● **Gösterilen metin**:

Türkiye, kendini güney sınırları boyunca kuşatacak, derin tarihi ve kültürel bağları olan Türkmen coğrafyasından ve İslam Alemi'nden soyutlayacak bir oldu-bittiye asla razı olamazdı. 15 Temmuz darbe girişimi nedeniyle ordusunun zaafa uğradığı sanılan bir günde şahlanarak, Özgür Suriye Ordusu'na (ÖSO) verdiği destekle uygulamaya koyduğu Fırat Kalkanı operasyonuyla hem gücünü hem de vatanını koruma konusundaki kararlılığını ortaya koymuş oldu. 15 Temmuz sonrasında, Türkiye'de, Çanakkale ruhu yeniden canlanmıştır. 

Çarşamba sabahı 04.00’te Cerablus’a askeri bir operasyon başlattık. Operasyonun adı, bizim o bölgeye olan duyarlılığımızı özetliyor: “Fırat Kalkanı”.

Dünkü yazımızda da belirttik; Suriye’nin kuzeyinde oluşturulmakta olan kantonların birleştirilmesiyle oluşan kuşağın Akdeniz’e uzanması Türkiye’nin güney sınırları boyunca kuşatılması, derin tarihi ve kültürel bağları olduğu Türkmen coğrafyasından, İslam Alemi’nden soyutlanması demekti. Irak ve Suriye’nin kuzey bölgeleri düne kadar Misak-ı Milli sınırlarımız içindeydi. Ortadoğu’nun zenginliklerini yağmalamaya gelen çağdaş haramiler bu tarihi gerçekleri görmezden geliyorlar, akıllarına göre, bölgede yeni yeni parsellemeler yapıyorlardı. İran’dan, Irak’ın ve Suriye’nin kuzeyinden Akdeniz’e uzanacak “Kürt Koridoru” görünümlü bir ABD-İsrail Koridoru oluşturulmak isteniyordu. Bu oluşum Türkiye’nin Anadolu’ya hapsedilmesi demekti; “Menbiç-Azez arasındaki Mare Hattı kırmızı çizgimizdir, geçeni vururuz” dedik.

● **Alıştırma amacı**:
Fırat Kalkanı operasyonunu anlatan metne göre Cerablus'a yönelik askeri operasyon hangi gün ve saatte başlatıldı? Malzemeye başvurmanız gerekmez.

● **Sağlanan bilgiler**:

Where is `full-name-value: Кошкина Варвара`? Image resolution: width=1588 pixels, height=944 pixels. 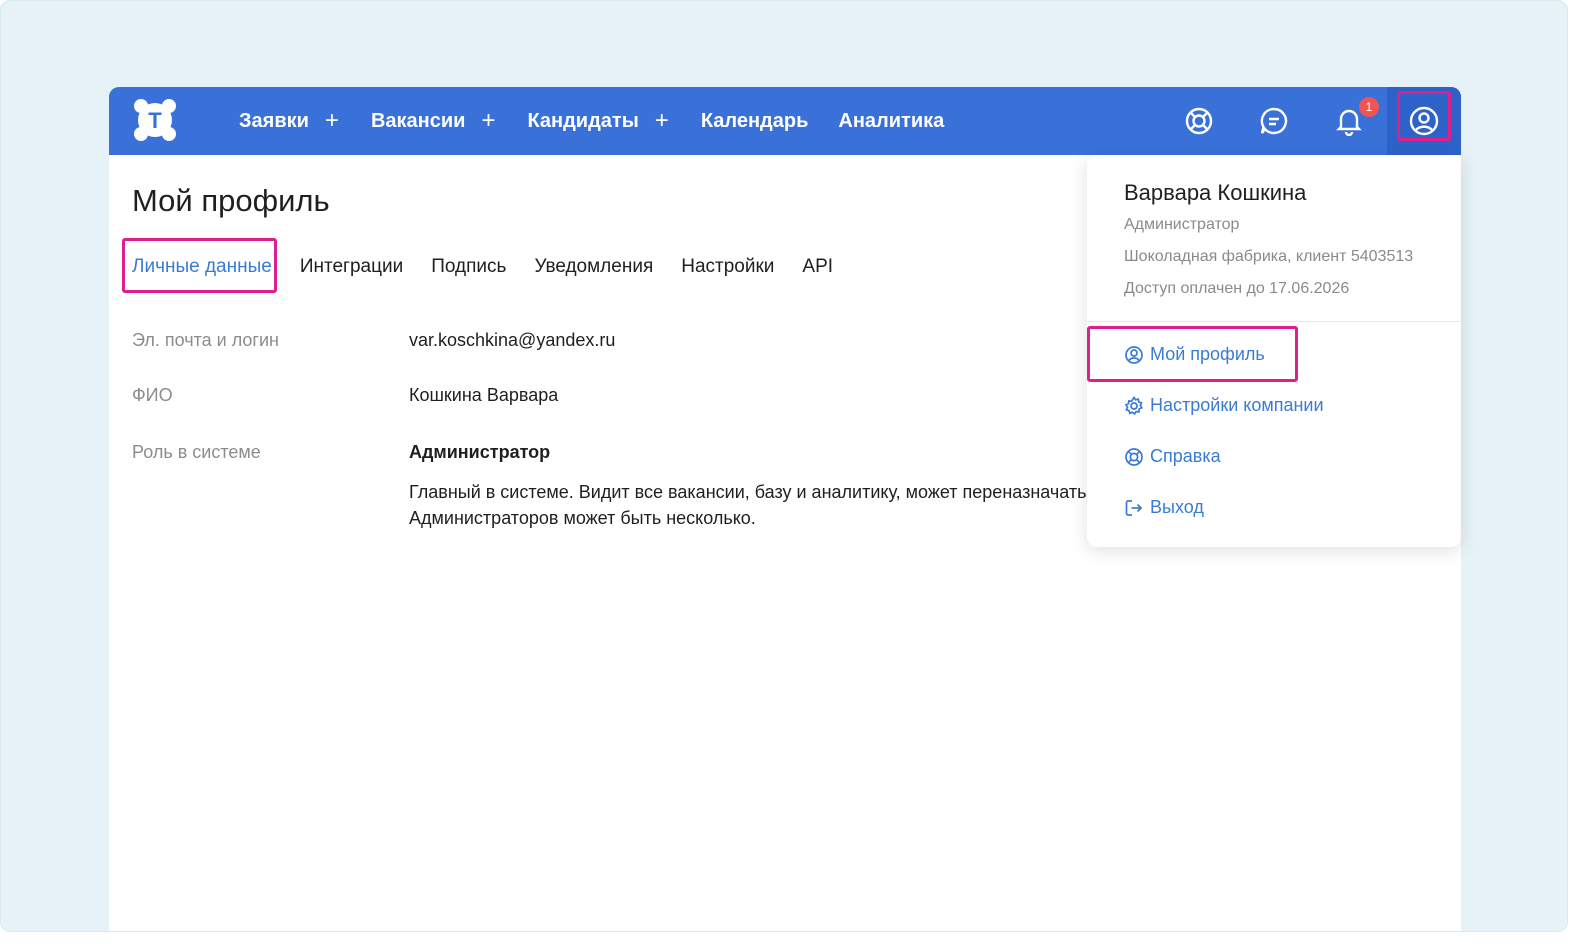 full-name-value: Кошкина Варвара is located at coordinates (484, 395).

● **Alıştırma çıktısı**:
Çarşamba sabahı saat 04.00'te.